In practice it works like this:
It joins the meeting
When a meeting is scheduled, the bot joins as a participant - clearly visible to everyone on the call. It works across Zoom, Microsoft Teams and Google Meet, so you are not tied to one video platform or asking teams to change how they meet.
It captures and transcribes
The bot records and transcribes the conversation, producing the same full, speaker-attributed transcript you already get from phone calls. Multiple speakers, longer format, screen-share discussion - all of it becomes text the analysis layer can read.
It runs through the same analysis
This is the part that matters. The meeting is not dumped into a separate "meetings" silo. It flows through the same pipeline as every phone call: the same classifiers, the same custom fields, the same dashboards, the same alerts.
A demo call and an inbound support call now sit in one system, measured the same way. That is what makes the picture whole.
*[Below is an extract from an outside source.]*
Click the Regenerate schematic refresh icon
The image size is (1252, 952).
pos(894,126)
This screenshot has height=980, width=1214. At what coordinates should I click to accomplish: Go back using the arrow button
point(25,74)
Why one pipeline beats two
You could, in theory, bolt on a separate meeting-recording tool. Plenty of teams have. The problem is that you then have two systems, two sets of definitions, and two partial pictures that never reconcile.
When meetings run through the same conversation intelligence pipeline as calls, you get the opposite:
- One definition of a "call type." A discovery meeting and an inbound sales call can be compared because they were classified against the same schema.
- One set of dashboards. Trends span the whole customer journey - phone and video - instead of stopping at a tooling boundary.
- One coaching surface. A manager reviews a rep's phone technique and their demo technique in the same place, with the same lens.
- One alerting system. If a renewal call goes badly, it can trigger the same kind of alert as a high-risk support call.
The value is not "we also record meetings now." The value is that the meeting becomes a first-class conversation, indistinguishable in the data from any other.
A practical place to start
You do not have to switch everything on at once. A sensible first step is to point the meeting bot at one high-value meeting type - sales discovery calls, or renewal reviews - and let those conversations flow into the classifiers you already use for the phone.
Within a few weeks you will have something most teams have never had: a single, trustworthy view of customer conversations that does not care whether they happened on a phone line or a video call. The blind spot closes, and the picture is finally whole.